▶ Task to carry out:
Reproduce each record below in full, word for word, without images.

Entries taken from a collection
========================================
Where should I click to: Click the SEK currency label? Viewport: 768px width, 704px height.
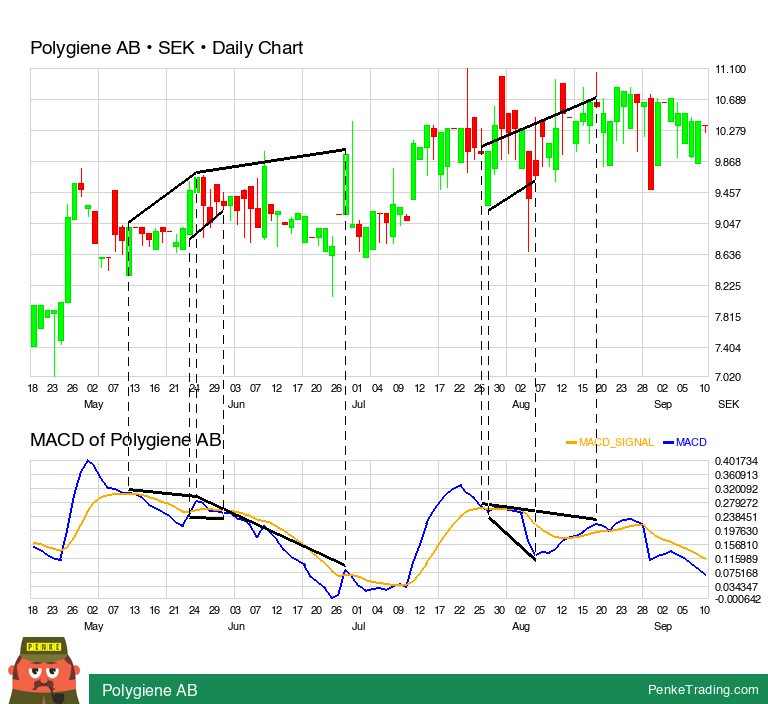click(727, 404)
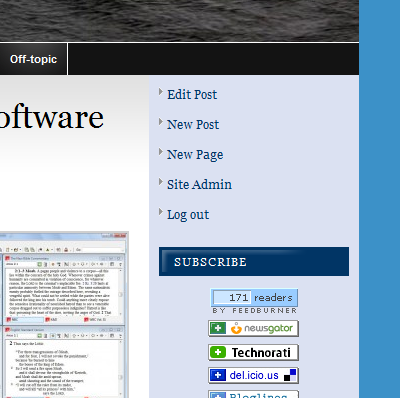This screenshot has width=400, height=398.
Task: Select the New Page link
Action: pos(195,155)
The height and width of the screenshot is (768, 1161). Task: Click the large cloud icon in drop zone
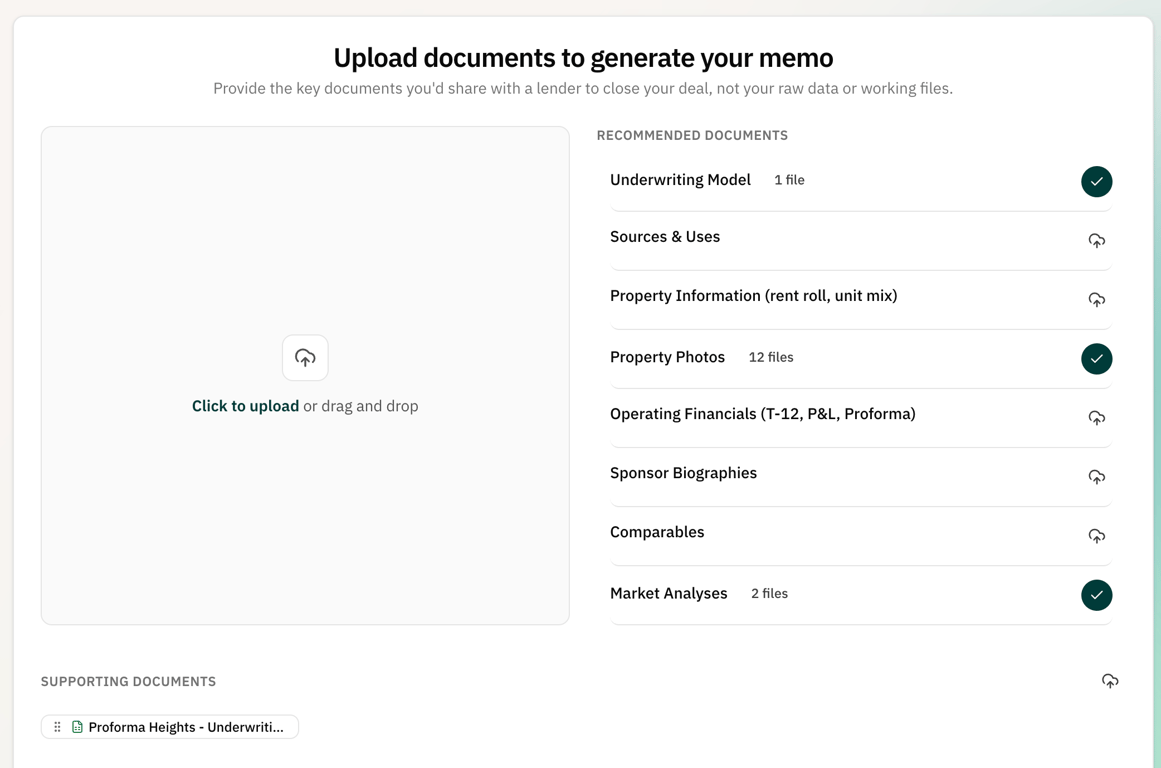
========================================
▶ Problem solution:
Where should I click to: Click the SEK currency label? Viewport: 768px width, 704px height.
click(727, 404)
This screenshot has width=400, height=398.
Task: Select the New Page link
Action: pos(195,155)
The height and width of the screenshot is (768, 1161). Task: Click the large cloud icon in drop zone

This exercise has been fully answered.